**Directions for this task**
Down to the last line, restate the records word for word, but not the pictures.

**Provided records**
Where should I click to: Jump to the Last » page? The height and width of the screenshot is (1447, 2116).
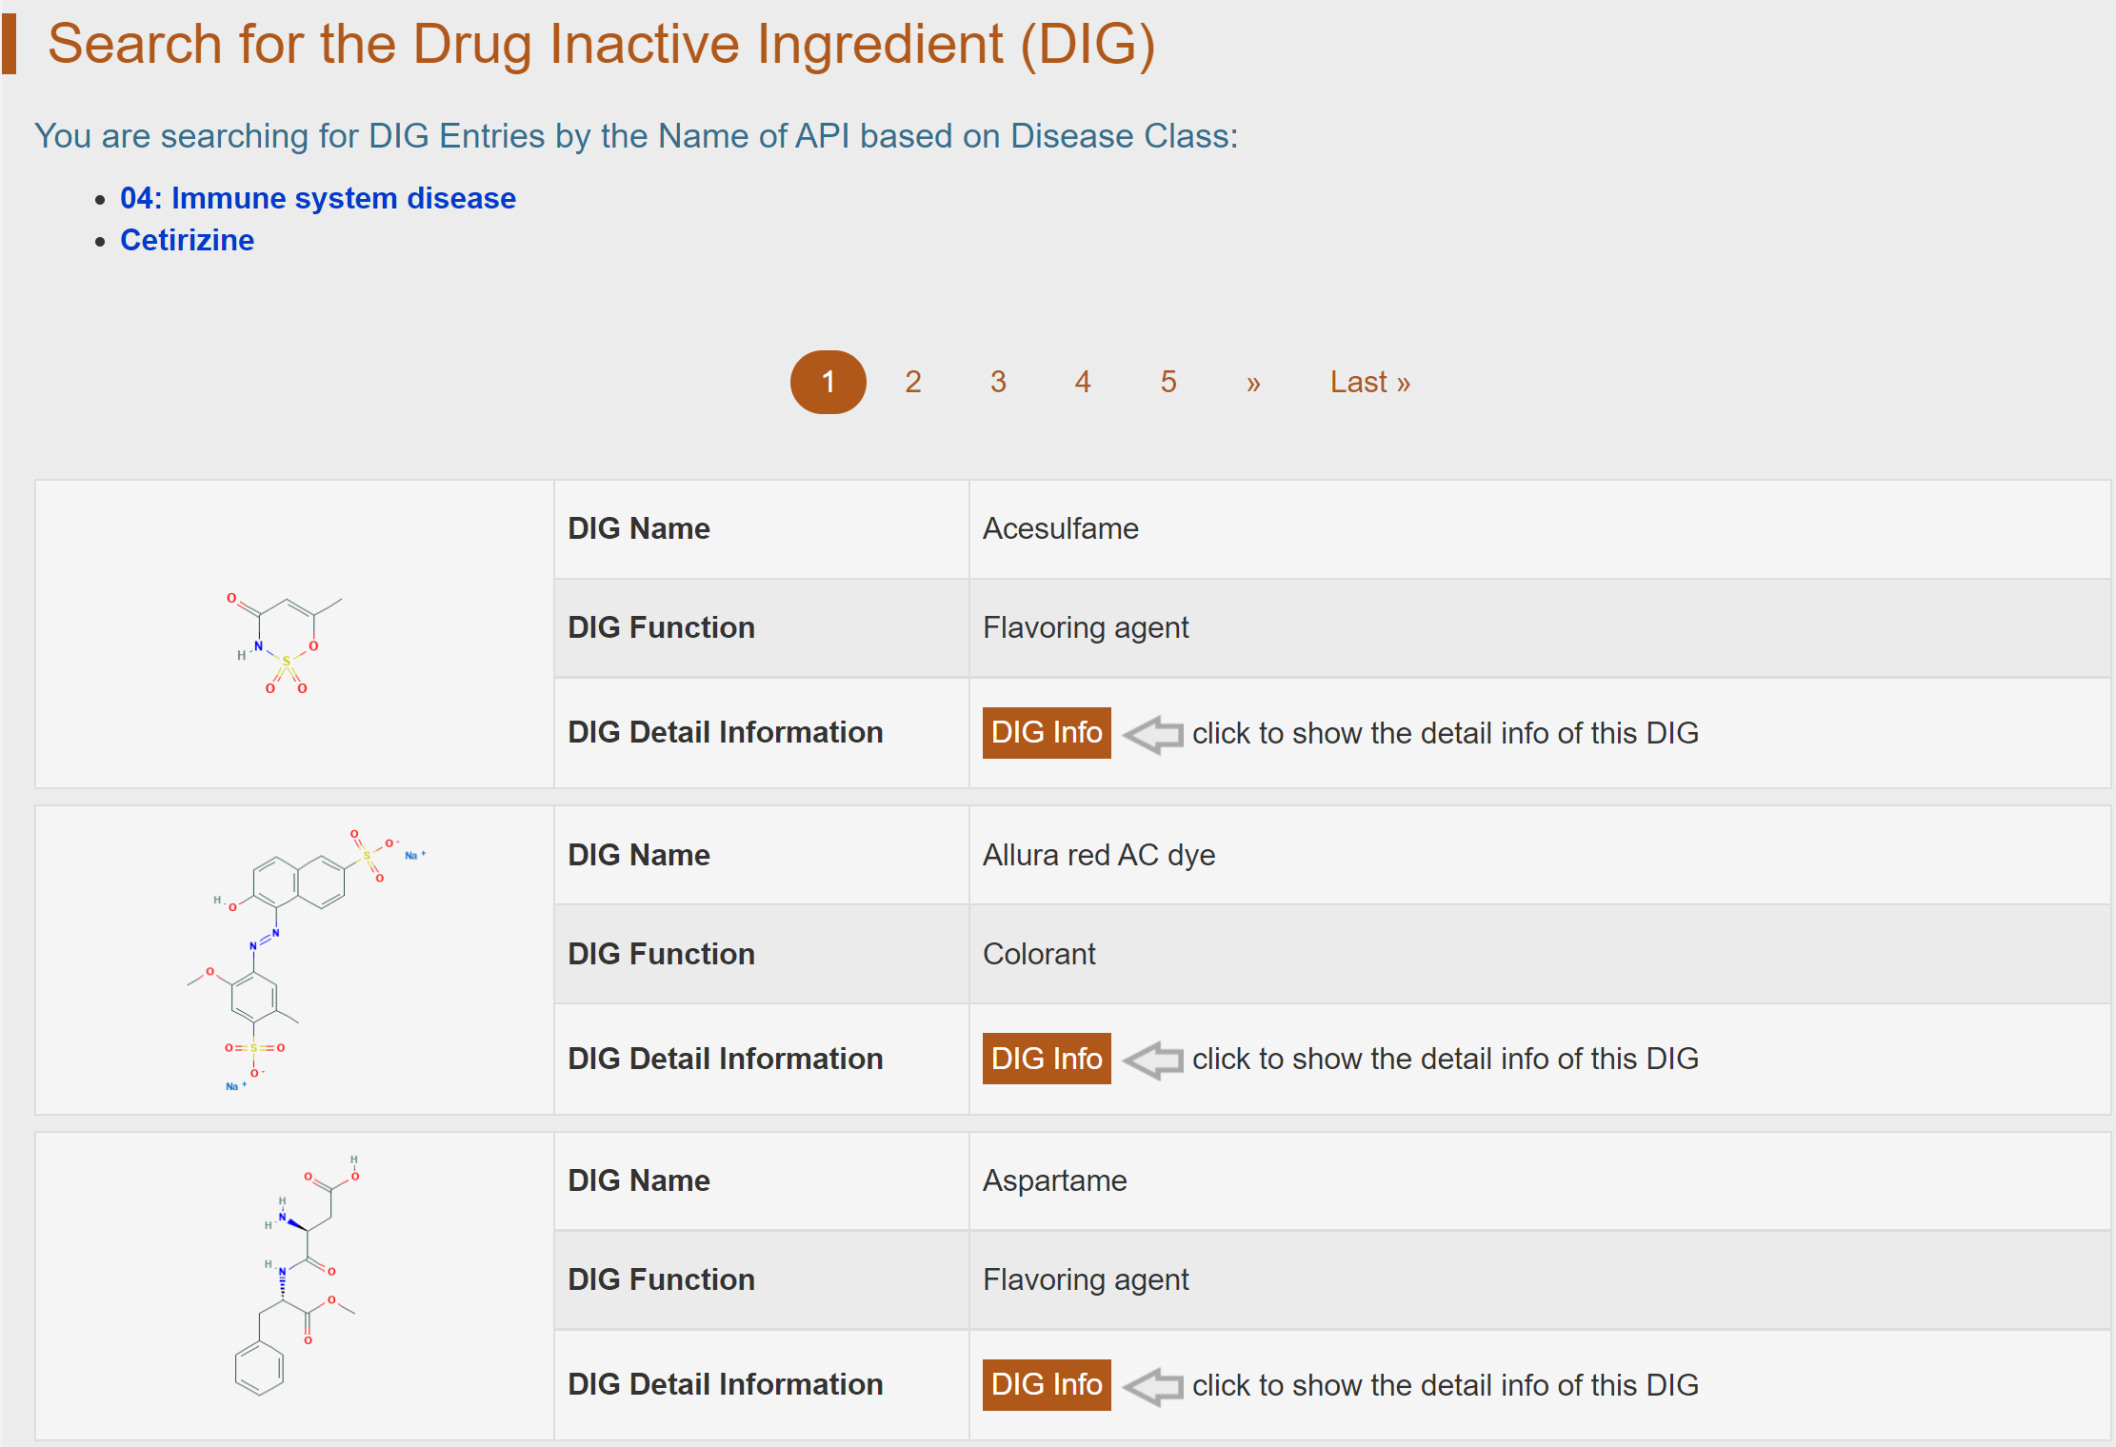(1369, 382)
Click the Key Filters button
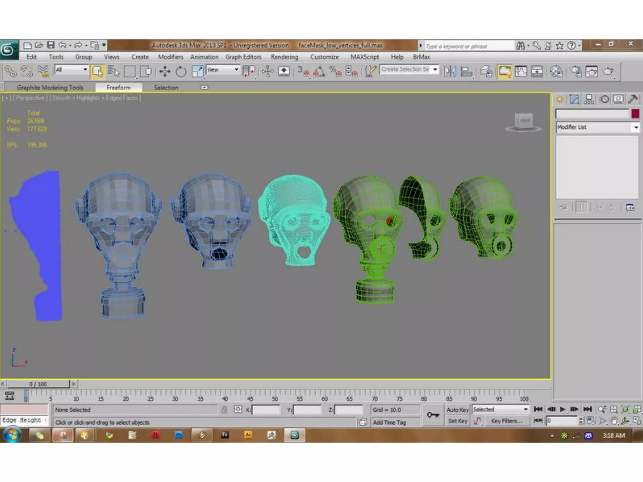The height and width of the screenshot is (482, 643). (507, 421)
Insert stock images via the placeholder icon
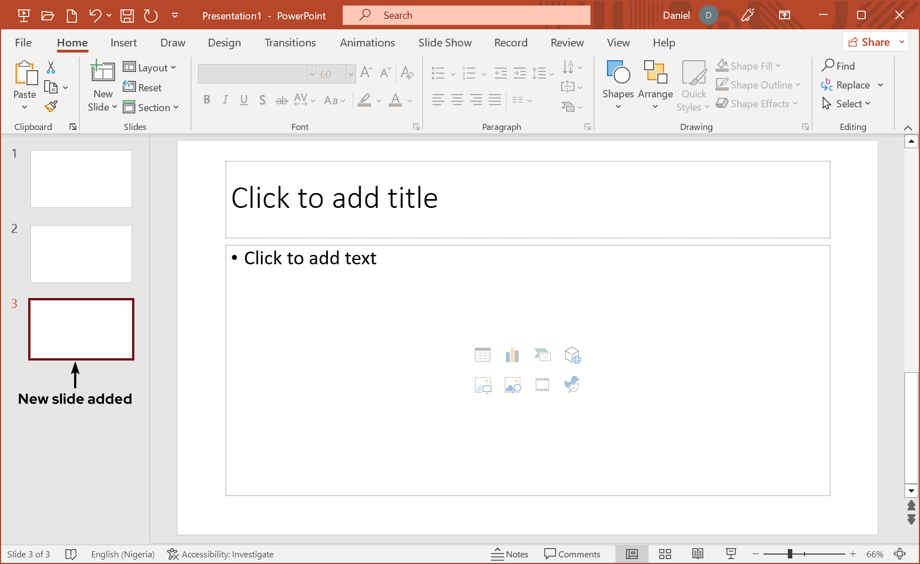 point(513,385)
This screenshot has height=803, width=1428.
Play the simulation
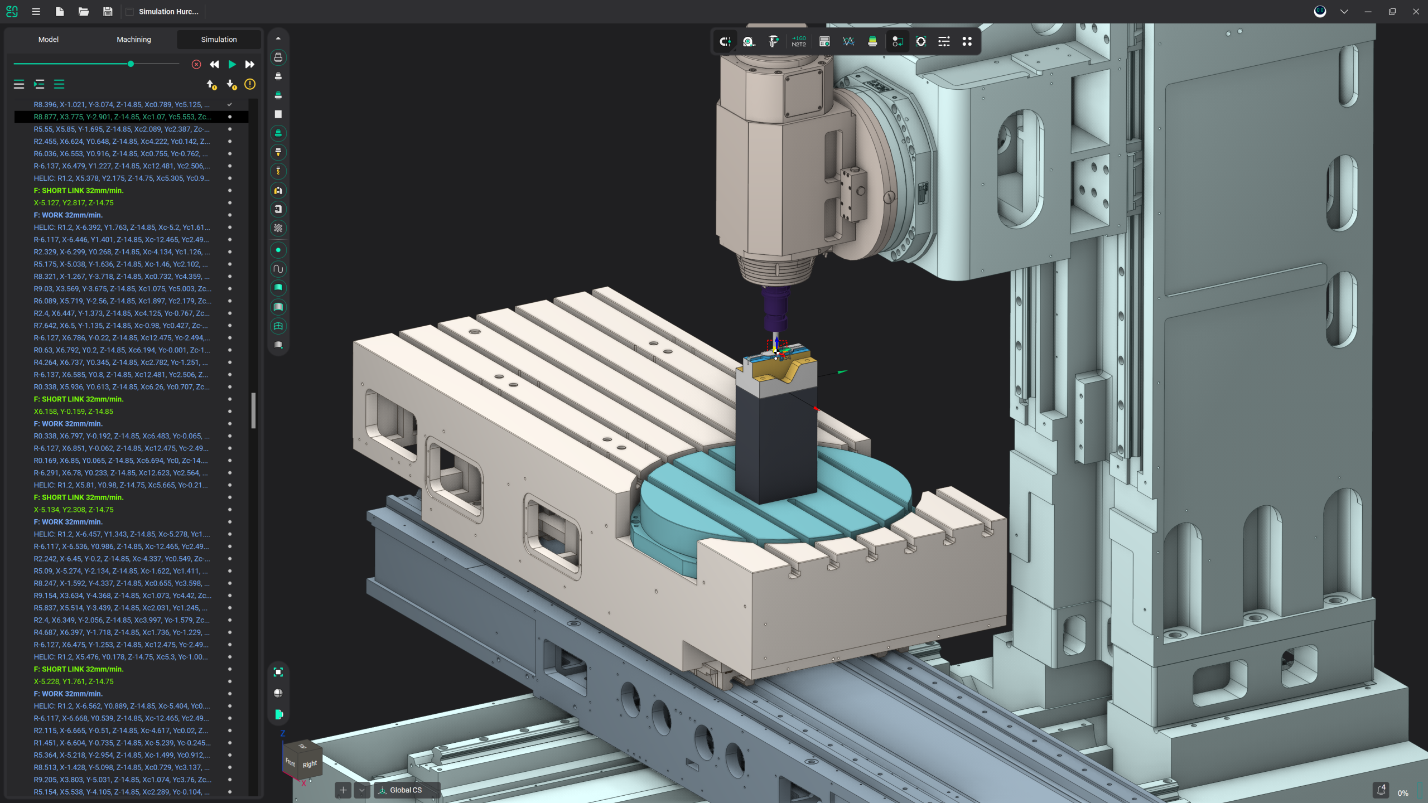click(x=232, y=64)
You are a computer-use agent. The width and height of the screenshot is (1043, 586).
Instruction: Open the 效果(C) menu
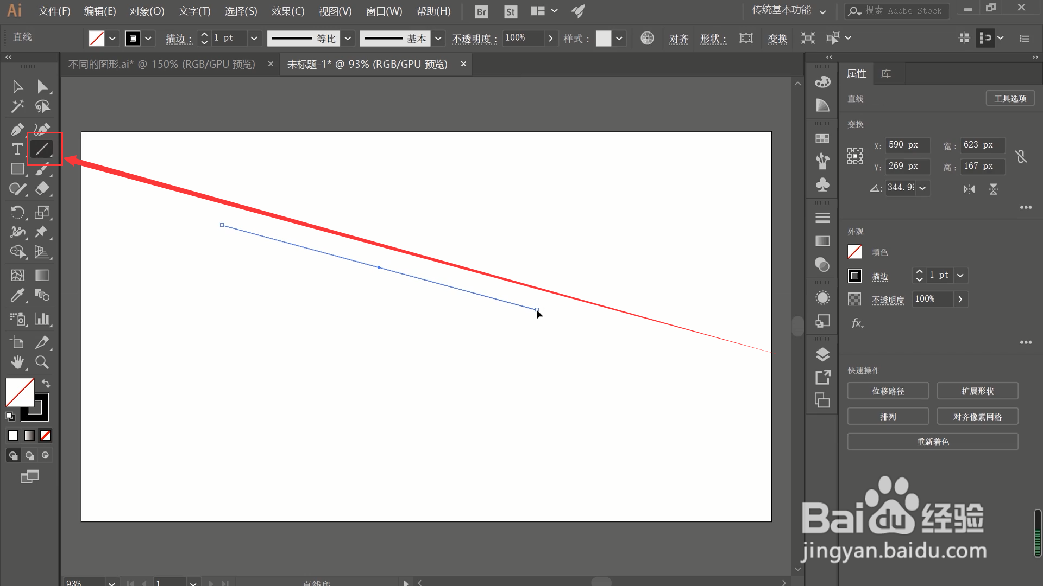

**Solution**
Where should I click to: Jump to the Last » page? The height and width of the screenshot is (1447, 2116).
(1369, 382)
Click the Key Filters button
The height and width of the screenshot is (482, 643). (507, 421)
Insert stock images via the placeholder icon
 point(513,385)
This screenshot has height=803, width=1428.
Play the simulation
click(x=232, y=64)
You are a computer-use agent. The width and height of the screenshot is (1043, 586).
Instruction: Open the 效果(C) menu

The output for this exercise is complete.